Giusto per dare un’impennata al rating della nostra città ecco un altro edificante articolo sulla gioventù veronese. Il parco vizi mi pare completo (considerato anche il post di Domiziano). Sesso droga alcol. Sul rock ‘n roll ci stiamo lavorando.

Già ubriachi prima della discoteca "effetto bomba" per i baby alcolisti

Articolo che il buon alessandroid aveva già segnalato peraltro.

Personalmente condivido l’analisi di andreoli. Senza con ciò fare facili moralismi o demonizzare un fenomeno che è sempre stato presente ma forse con contorni di intensità e diffusione diversi.

Io sono per il metodo americano, rivisto sulla nostra esperienza. E quindi non faccio molto testo, quantomeno in veneto.

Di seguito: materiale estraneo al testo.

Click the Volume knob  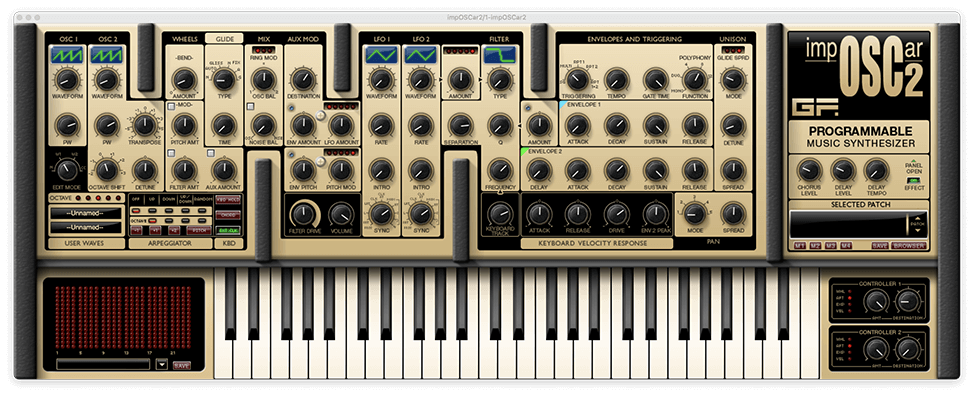[x=341, y=214]
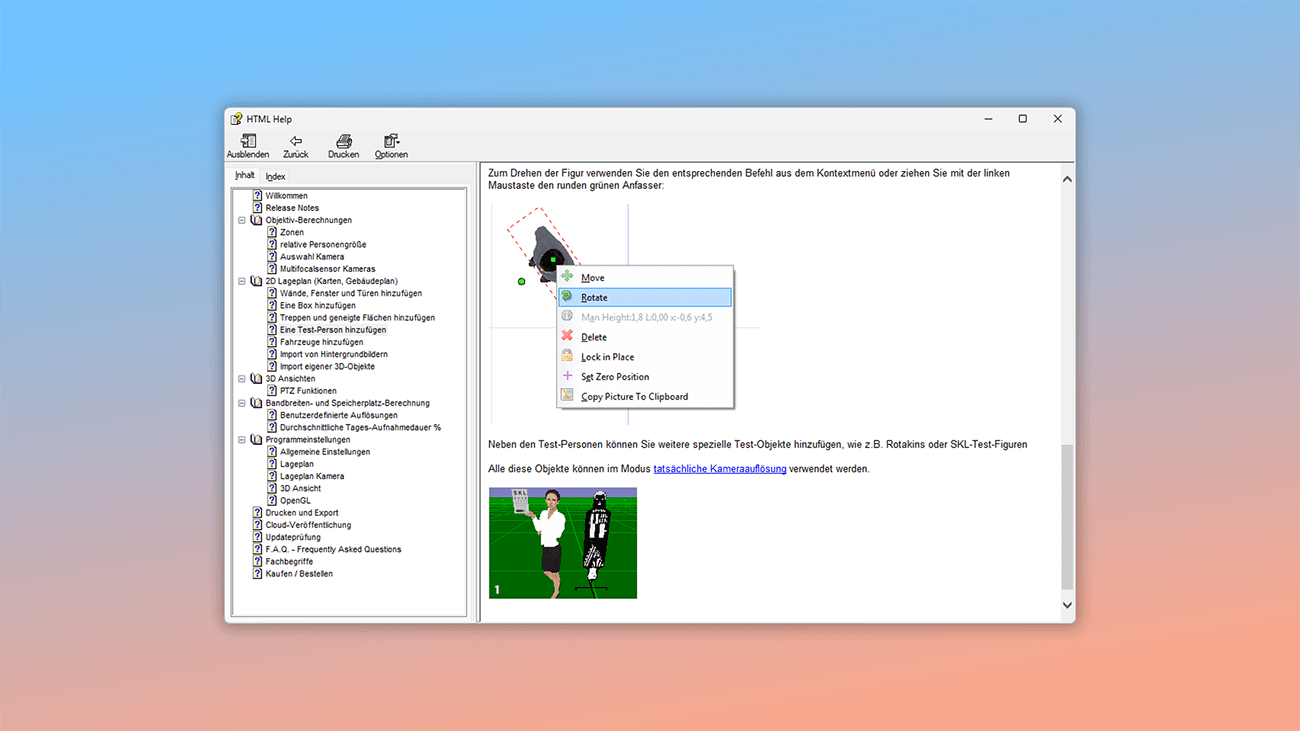
Task: Open the PTZ Funktionen topic
Action: point(308,391)
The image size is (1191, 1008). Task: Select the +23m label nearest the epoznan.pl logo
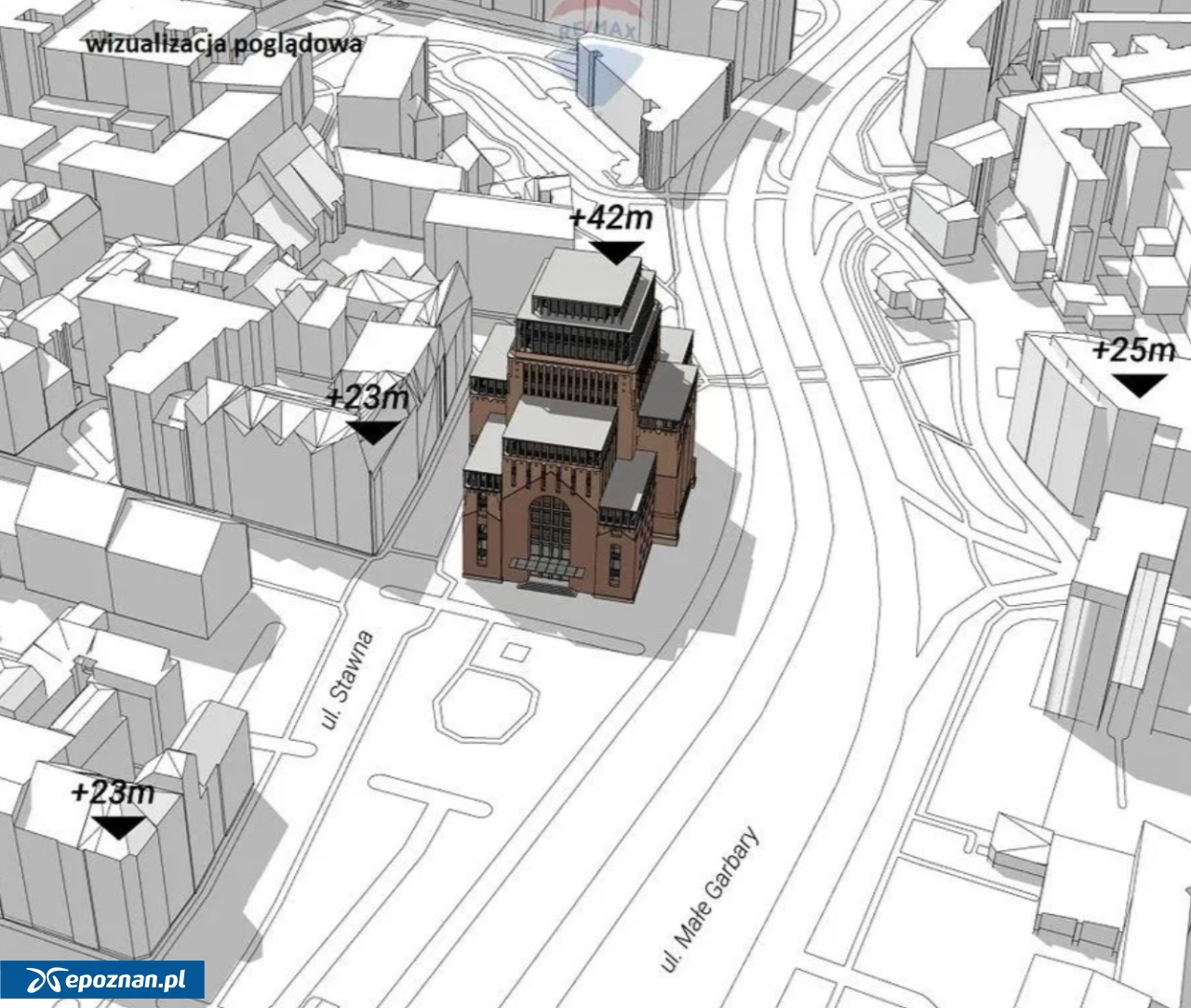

Anzi no, non sono una mosca bianca.

Qualche temperamento è necessario, giacchè in america non c’è la nostra stessa cultura enologica. Anche se in verità dubito che i ragazzetti veronesi bevano per il piacere di assaporare quest’annata  piuttosto che quest’altra. Si butta giù di tutto, come si è sempre fatto.

  • Vuoi entrare nel mio locale dove servo alcol? Bene dimostrami di avere X anni - e il controllo attenzione non è una fuffa, il gorilla fa il check più volte con la fototessera, ti punta la torcia in faccia, ti chiede il profilo se necessario blablabla.
  • Compri alcol all’esselunga di corso milano? Bene dimostrami di avere X anni - l’identity card viene chiesta anche a chi potrebbe esser vostro nonno.
  • Entri con un fake id? Se ti sgamo sono cazzi dritti. Se mi sgamano chiudo il locale e pago una mazzata di soldi.

Il classico inasprimento delle sanzioni è un buon deterrente, i codici etici altrettanto lodevoli ma la prova sul campo dice che non sempre sono sufficienti. A quel punto o educhi - soluzione Andreoli - o imponi dei paletti al consumo (soluzione USA, ma senza sfociare nel proibizionismo s’intende).

Si interviene a valle quando invece sarebbe opportuno concentrarsi sulla fonte.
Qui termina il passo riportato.